The model goes like this:
If you have a society that has a total output of 10, is growing at 1 per year and is comprised of 4 citizens (A,B,C and D) who individually contribute the following amounts to the overall economic output of the society: A=5, B=3, C=2 and D=0. Let’s assume that everyone is growing equally at 10% a year.
Then how should you spend your wealth to care for one of your citizens when they become sick?
If you spend more than 1 on D, the ENTIRE economy will contract. Will A, B and C let that happen? Imagine this happens forever and not just once?
You can spend up to 2 on C and the economy will still grow, etc… But if you spend more it will contract. Again, what if this is forever?
Should we spend more on C than D or on any other member?
How do A, B, C and D trust each other in this model?
I am not pretending that I have the solution to this problem; I can only solve it according to my own personal moral values. And I do not claim that my values are any better than anyone else’s. But if others have different values than me and vice versa and we are to cooperate on rationing, how do we bridge this divide?
And for people that deny the truth of this model at all (say those who disagree with the conservation of energy?), how do we bridge that divide?
These are not ‘academic’ issues either.
Gary Levin MD wrote on 09/26/08 at 12:19 pm :
I am pleased to see that a fellow healthcare blogger has related this financial crisis to healthcare. This will effect our entire economy. It has been in the making for at least two years, or more. Congress is not going to be able to create a solution in one week or one month. Their is obvious disagreement as to how much congress and the people want to pay for a fix. There are a lot of people to blame….first look in the mirror.
Yes, a good nummber of us are very responsible.
Go out to your garage…how many of you have a Lexus, Mercedes, SUV that was purchased with a loan, a lease? Your home even if you bought it with conventional and not subprime loan was most likely overpriced at the time by rapid inflation of housing prices caused by ‘easy financing’….
Do we buy what we need? or what we want?
This morass runs deeply through our modern American Culture…the time after the great depression when Americans were thrifty ended several decades ago.
Where do you think all that money was printed to fight the Iraqi conflict…….Al Qaeda has accomplished what it set out to accomplish without their firing a shot after their attack on the World Trade Center and the Pentagon.

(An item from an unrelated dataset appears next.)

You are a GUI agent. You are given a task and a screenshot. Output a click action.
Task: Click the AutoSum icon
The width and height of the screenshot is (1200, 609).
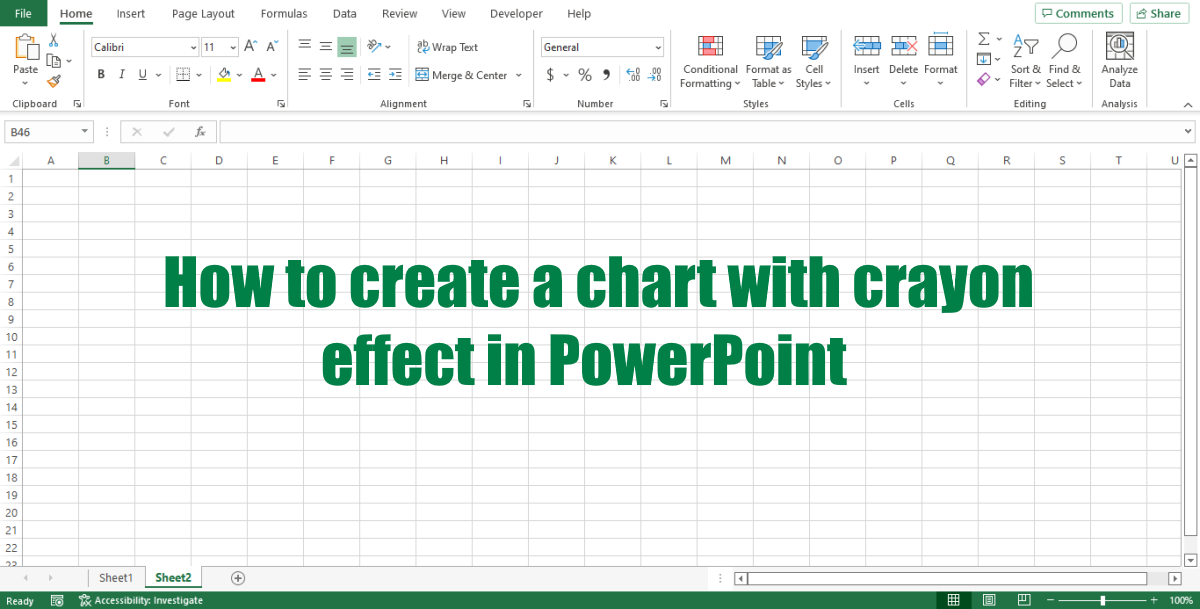click(x=984, y=40)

As my late mother used to say “The bigger they are, the harder they fall”.. So much for Harvard Economists. Don’t look to our leaders or congress for the solution….it’s in the mirror.
brian carty wrote on 09/27/08 at 12:49 am :
Having truly educated colleagues like Dr. Rich is one of the rewards of being a physician. He knows economics and his analysis is excellent.

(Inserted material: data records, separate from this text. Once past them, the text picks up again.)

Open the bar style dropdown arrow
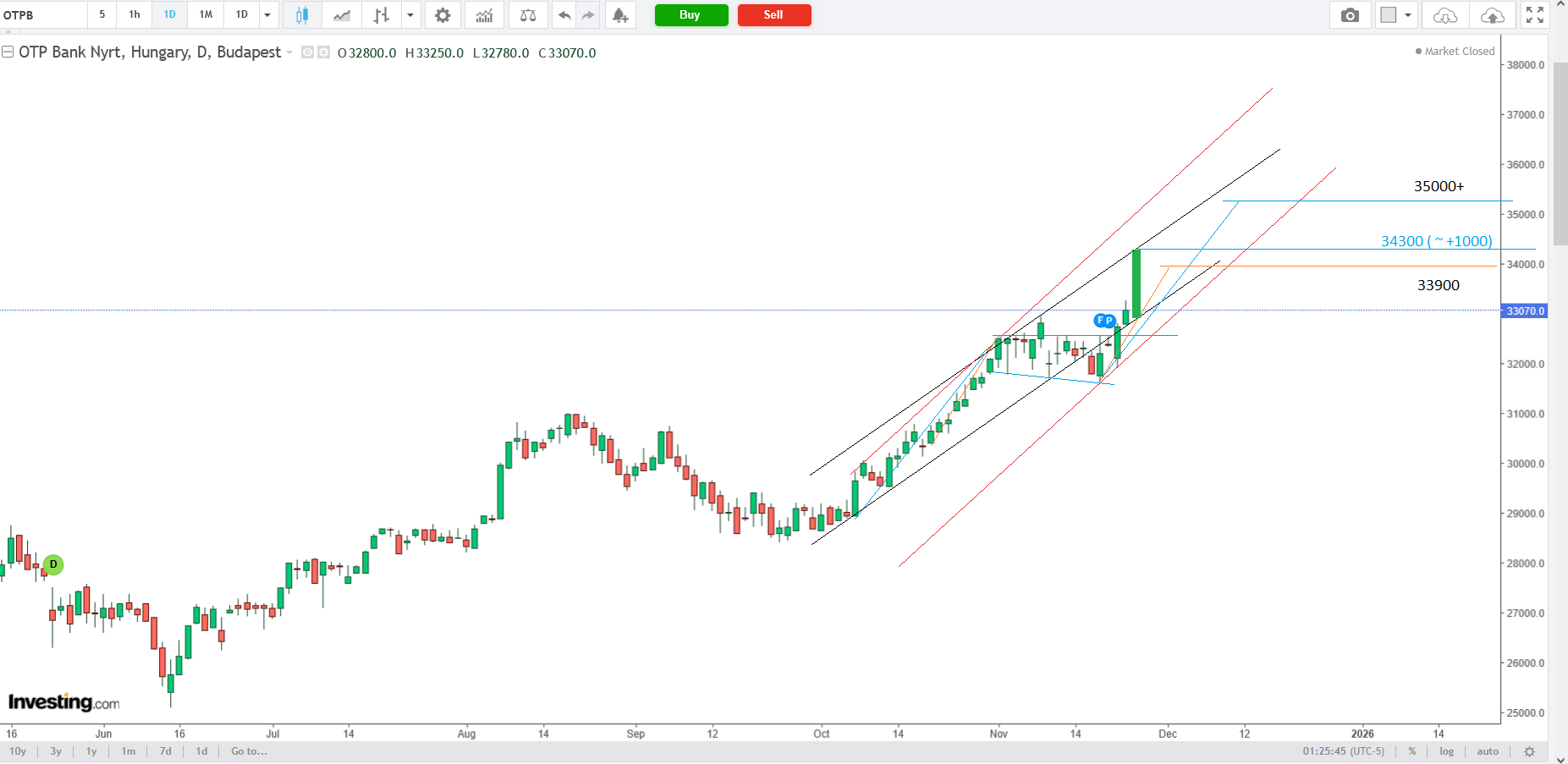Viewport: 1568px width, 764px height. 410,15
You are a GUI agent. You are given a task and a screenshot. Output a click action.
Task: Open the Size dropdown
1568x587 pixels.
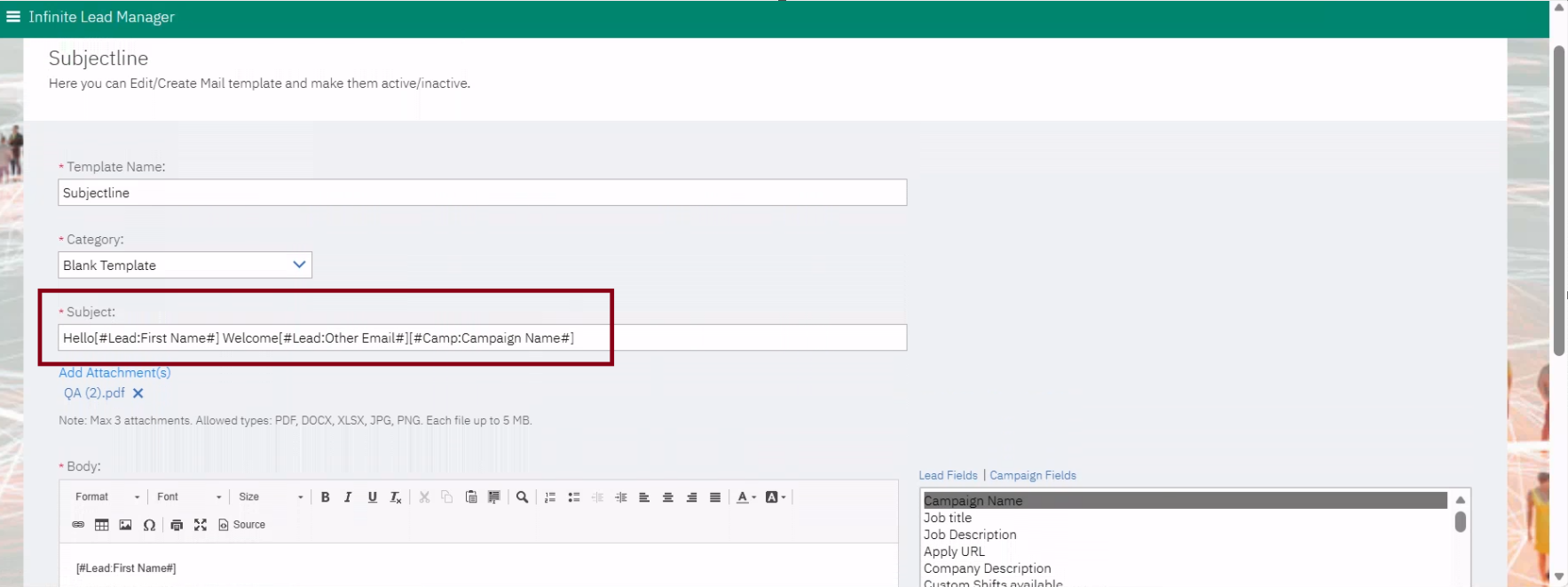(271, 497)
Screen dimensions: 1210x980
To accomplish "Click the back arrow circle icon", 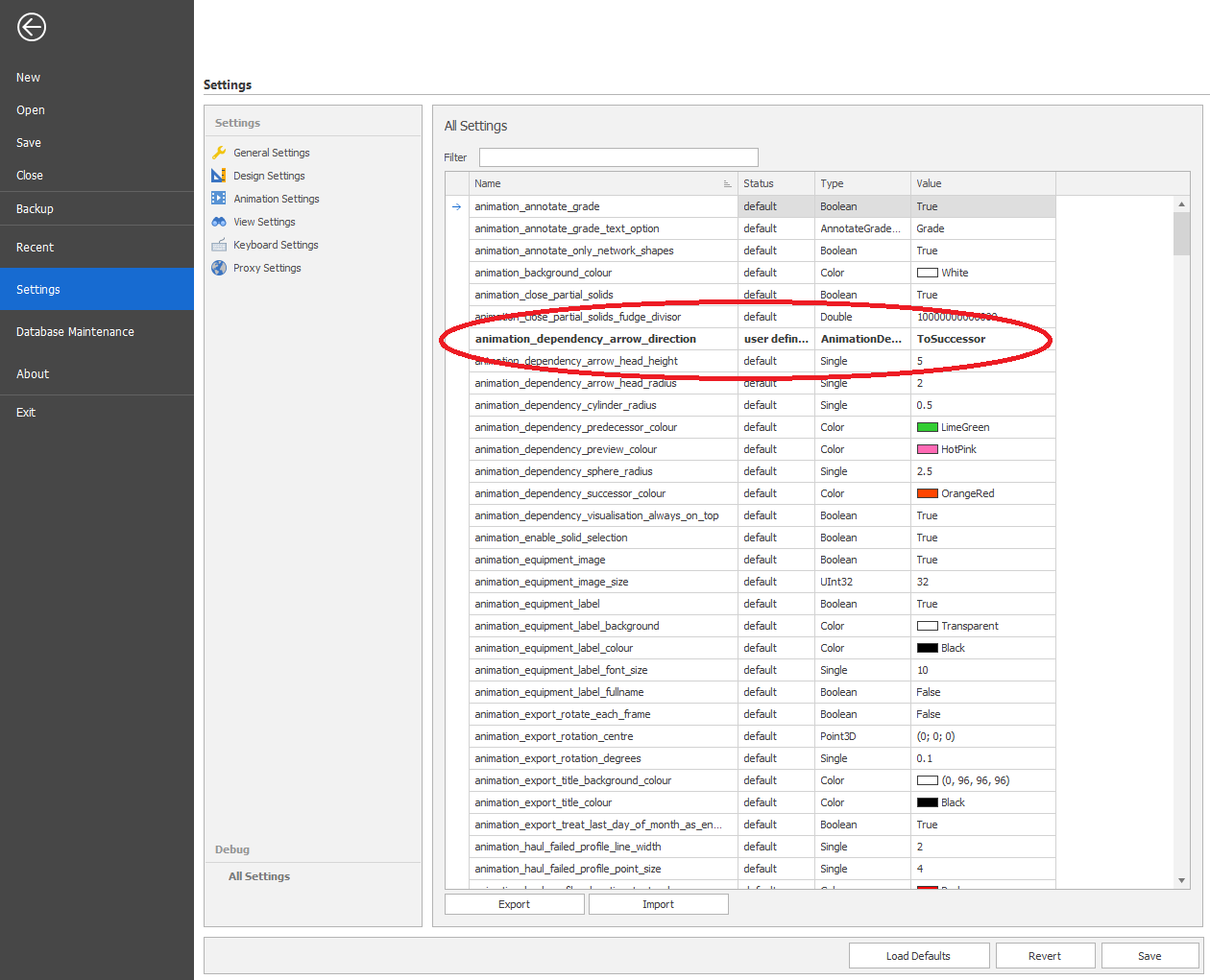I will pos(32,28).
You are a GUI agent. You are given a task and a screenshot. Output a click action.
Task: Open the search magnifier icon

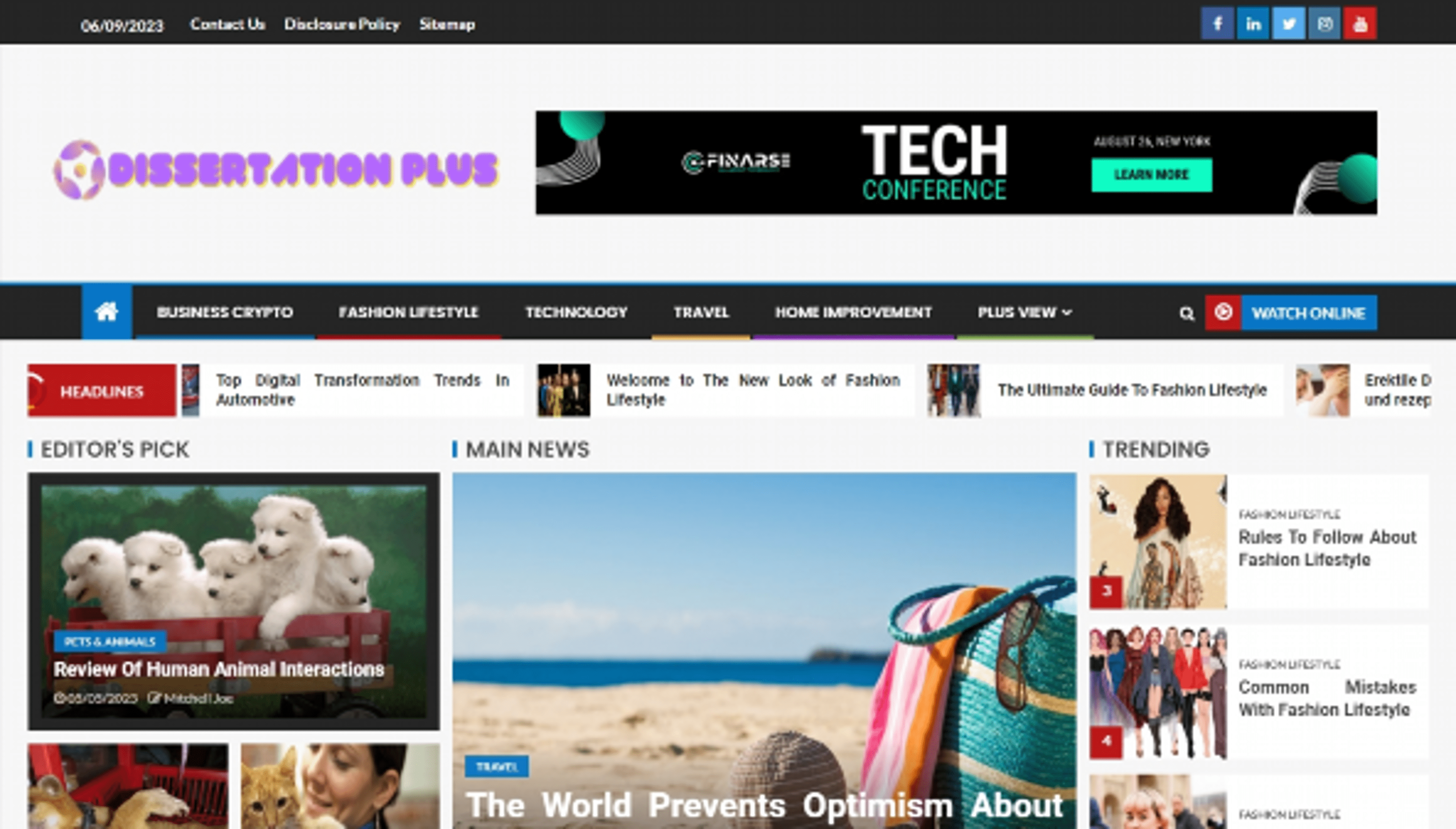pyautogui.click(x=1186, y=313)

I would like to add that the combination of Medicare price controls and high inflation may cause the Medicare system to stop functioning, at least for some specialties. If inflation is high enough, this could occur within a year or two. The public and our hopelessly corrupt and incompetent government assume that as long as doctors are seeing patients, everything is fine. But physicians know that a crisis is coming, and they should think about how they will deal with it.
DrRich wrote on 09/29/08 at 8:34 am :
Red Baron,
I agree that any equitable rationing plan needs to begin with a clear and well established statement of the principles by which rationing decisions will be made. I have discussed this at length in my book, and have even proposed a fundamental statement of ethics for rationing. If you don’t want to read my book, I have posted a reasonably complete outline of my proposal on my other website. Her’s a direct link to the relevant page: http://guthealthcare.com/fixing-it/how_to_ration_healthcare.html
Rich
Red Baron wrote on 09/29/08 at 11:40 am :
I read your ethics statement. I agree with it.